%%

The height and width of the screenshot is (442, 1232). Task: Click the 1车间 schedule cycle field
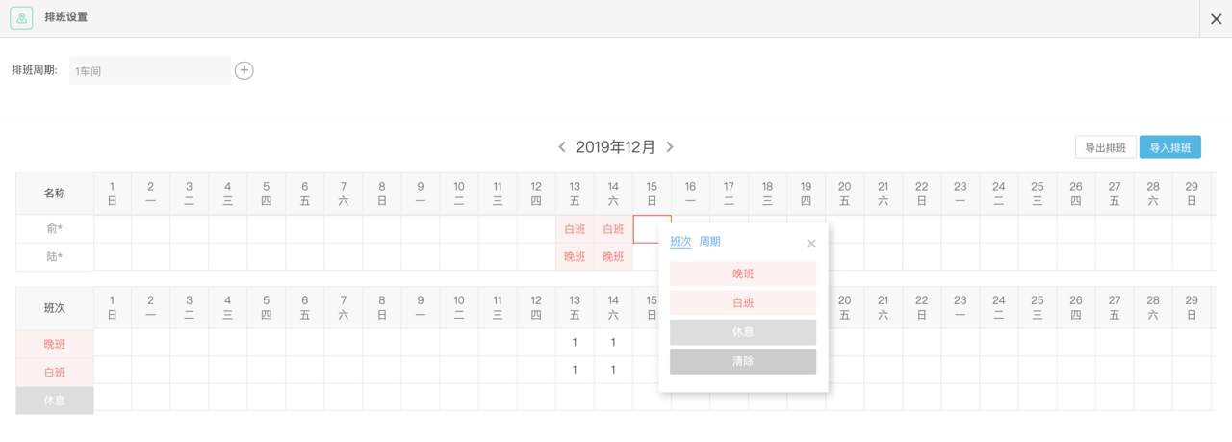[x=150, y=71]
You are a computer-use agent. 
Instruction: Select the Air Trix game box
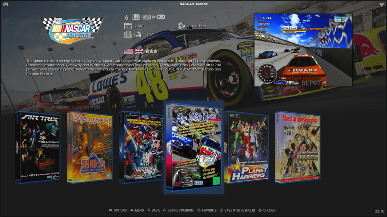click(38, 147)
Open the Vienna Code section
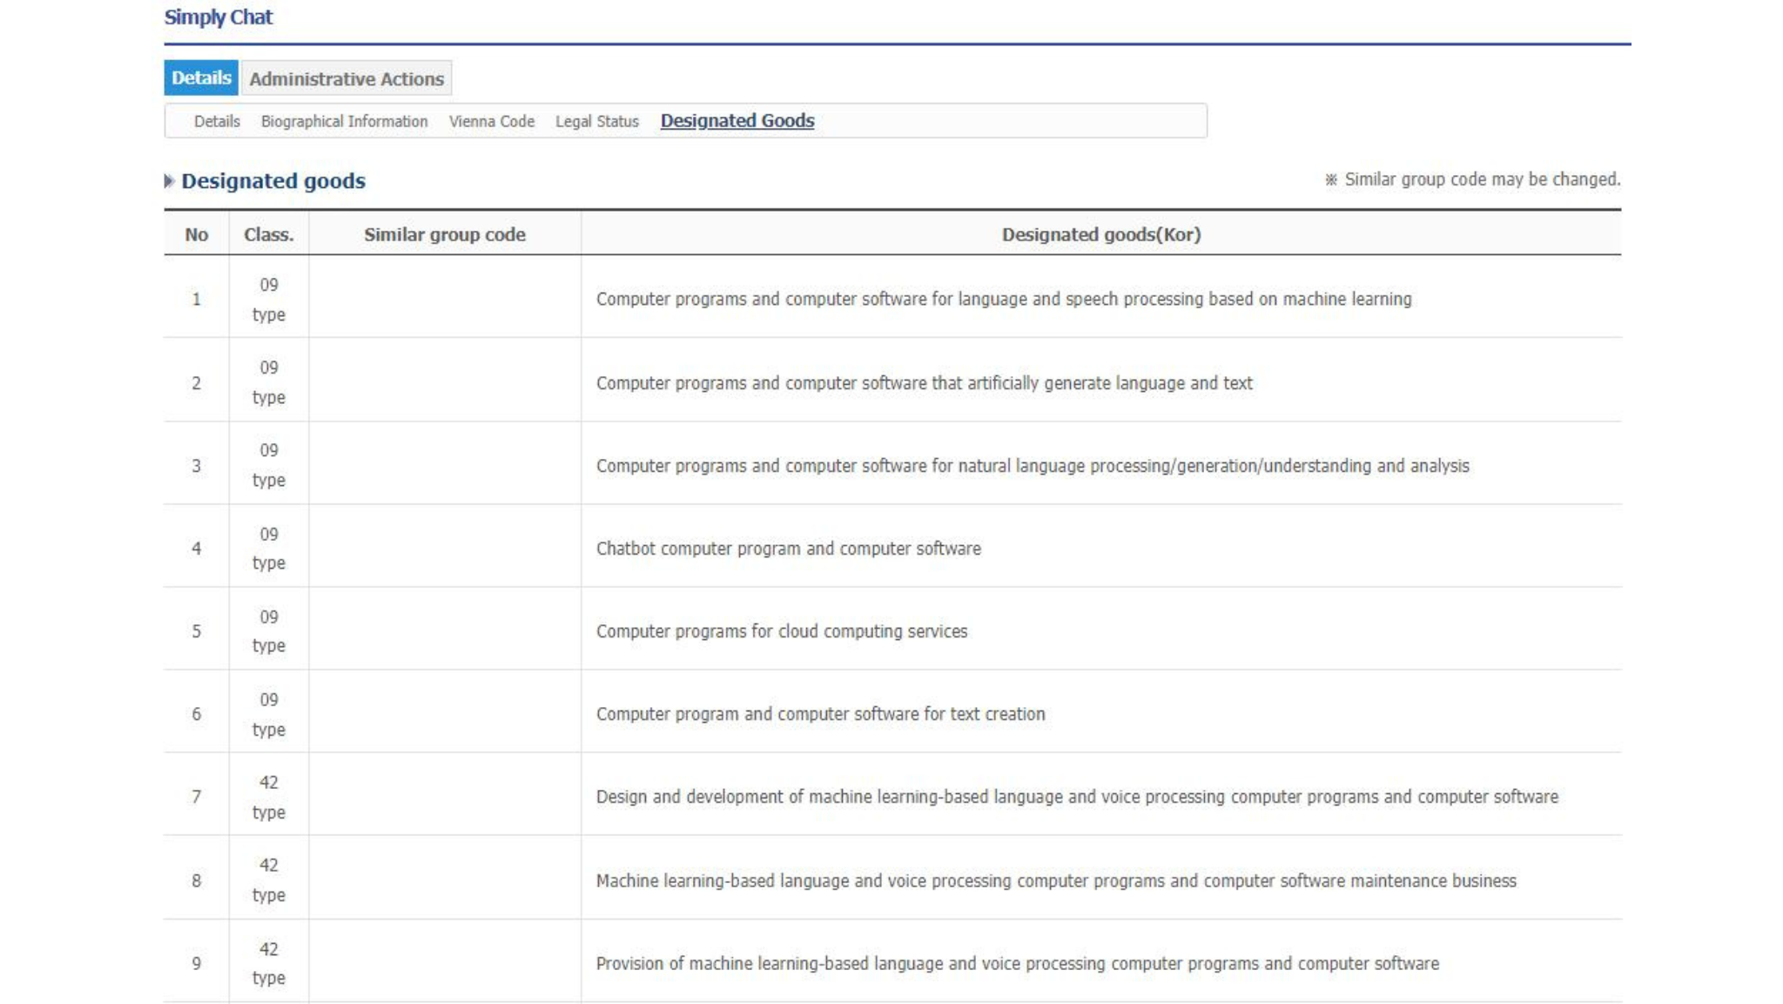This screenshot has height=1004, width=1783. pyautogui.click(x=492, y=121)
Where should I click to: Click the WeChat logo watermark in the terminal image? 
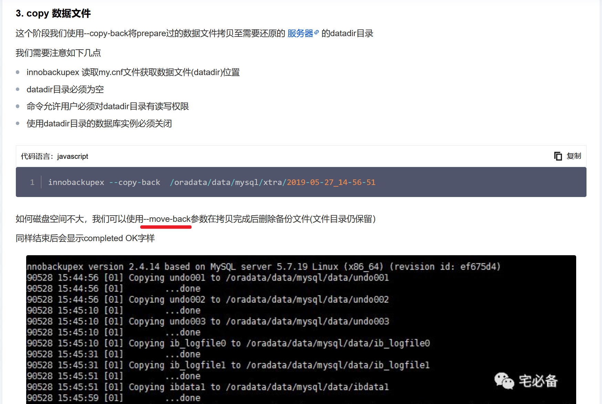[x=504, y=381]
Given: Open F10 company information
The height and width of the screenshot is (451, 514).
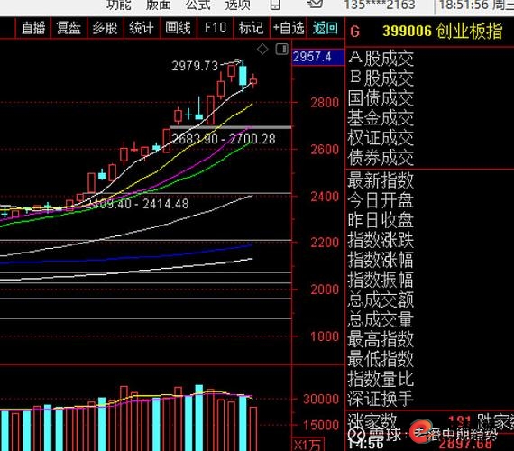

%%

Problem to solve:
Output every line of the records exactly, excluding all pictures.

Reply to the task:
The height and width of the screenshot is (442, 1232). Task: Click the 1车间 schedule cycle field
[x=150, y=71]
You are a computer-use agent. 
Instruction: Select the Air Trix game box
click(38, 147)
Open the Vienna Code section
This screenshot has height=1004, width=1783. pyautogui.click(x=492, y=121)
Where should I click to: Click the WeChat logo watermark in the terminal image? 
[x=504, y=381]
Given: Open F10 company information
The height and width of the screenshot is (451, 514).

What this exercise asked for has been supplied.